The report came one day after the European Parliament was urged to strip ExxonMobil lobbyists of their access, after the US giant failed to attend a hearing where expert witnesses said the oil giant has knowingly misled the public over climate change.
“How can we accept that companies spending hundreds of millions on lobbying against the EU’s goal of reaching the Paris agreement are still granted privileged access to decision makers?” said Pascoe Sabido, Corporate Europe Observatory’s climate policy researcher, who was not involved in the InfluenceMap report.
The report said Exxon alone spent $56 million a year on “climate branding” and $41 million annually on lobbying efforts.

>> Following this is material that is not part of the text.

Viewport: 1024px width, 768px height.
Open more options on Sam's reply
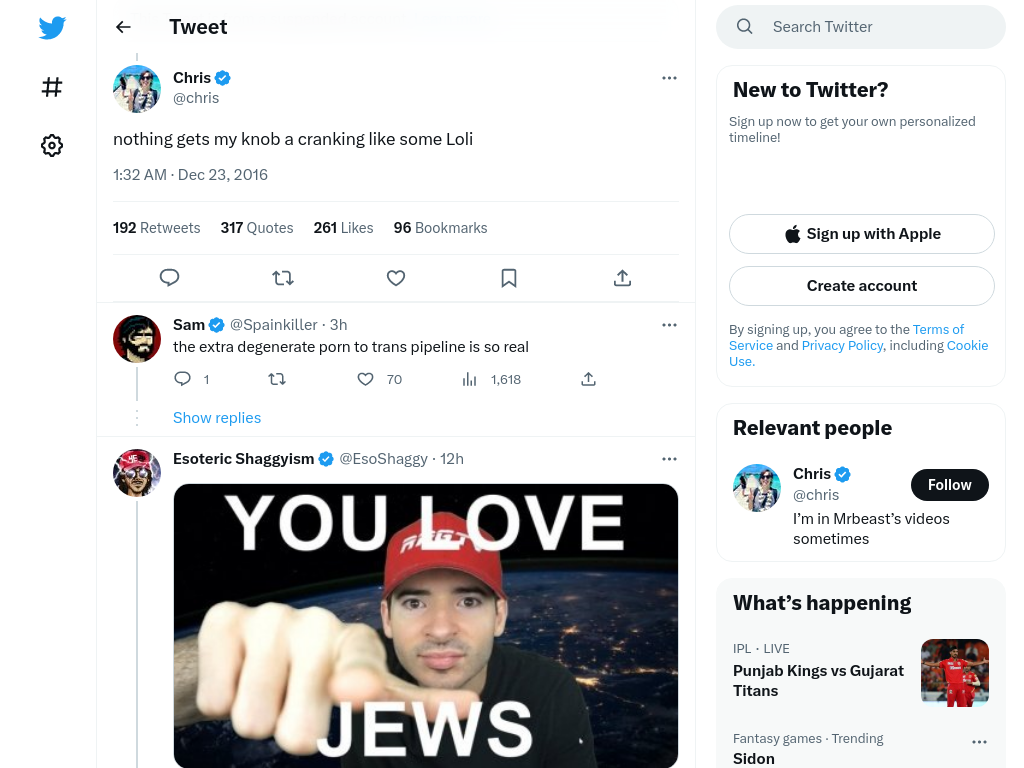point(669,325)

In 2017 the company’s shareholders voted to push it to disclose what tougher emissions policies in the wake of Paris would mean for its portfolio.
With the exception of France’s Total, each oil major had largely focused climate lobbying expenditure in the US, the report said.

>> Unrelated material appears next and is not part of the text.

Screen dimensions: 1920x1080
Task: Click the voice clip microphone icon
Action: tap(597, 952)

Chevron alone has spent more than $28 million in US political donations since 1990, according to the report.
AFP contacted all five oil and gas companies mentioned in the report for comment.
“We disagree with the assertion that Chevron has engaged in ‘climate-related branding and lobbying’ that is ‘overwhelmingly in conflict’ with the Paris Agreement,” said a Chevron spokesman.
“We are taking action to address potential climate change risks to our business and investing in technology and low carbon business opportunities that could reduce greenhouse gas emissions.”
A spokeswoman for Shell — which the report said spends $49 million annually on climate lobbying — said it “firmly rejected” the findings.
“We are very clear about our support for the Paris Agreement, and the steps that we are taking to help meet society’s needs for more and cleaner energy,” they told AFP.
BP, ExxonMobil and Total did not provide comment to AFP.

FACTOID

$ 28m

Chevron alone has spent more than $28 million in US political donations since 1990, according to the report.